▶ Work request
The lines from the one holding "Screen dimensions: 701x583" through the end of the records below are to be written out exactly, and nothing else; pictures are to be left out.

[Stored items]
• • • • • • •
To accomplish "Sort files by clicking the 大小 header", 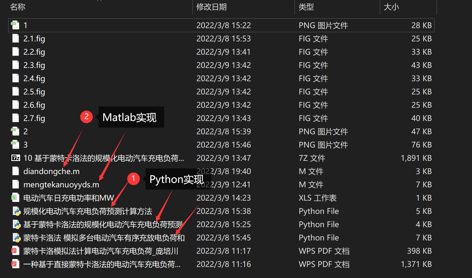I will point(391,7).

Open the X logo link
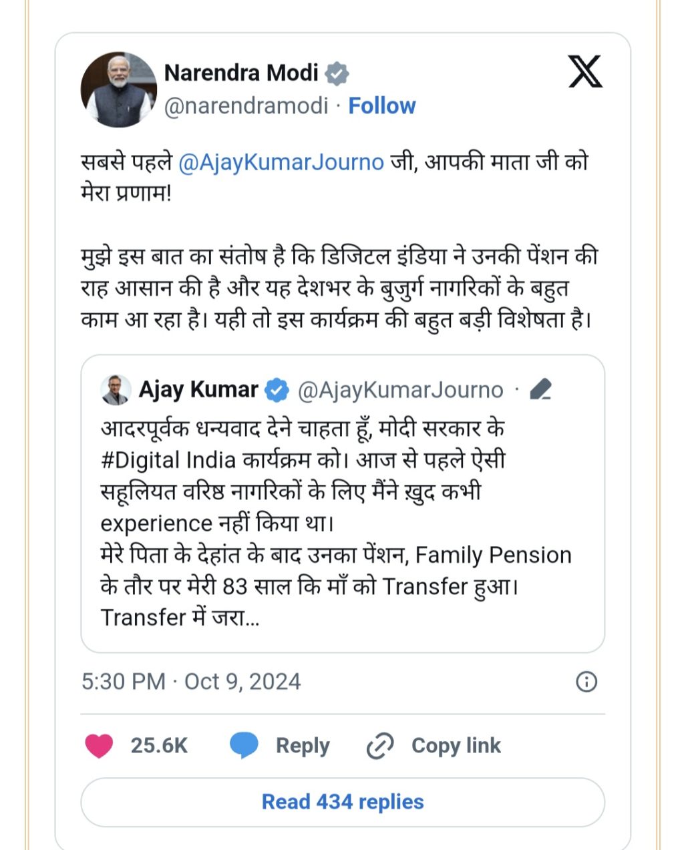pos(585,71)
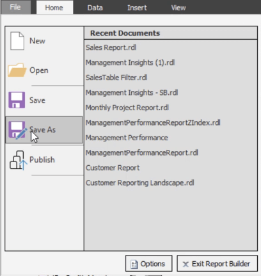Open ManagementPerformanceReportZIndex.rdl recent file
The image size is (261, 276).
(153, 122)
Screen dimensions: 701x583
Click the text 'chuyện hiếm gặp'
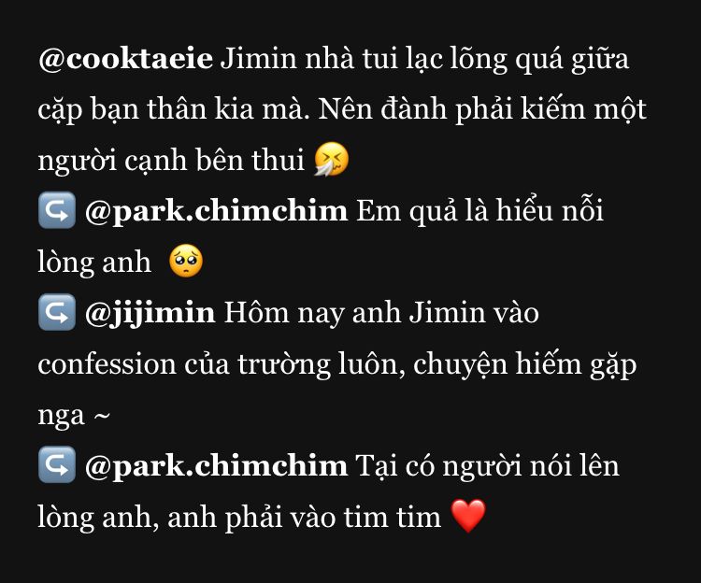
• • • • • • •
▶ Task result
Screen dimensions: 701x583
Click the text 'chuyện hiếm gặp'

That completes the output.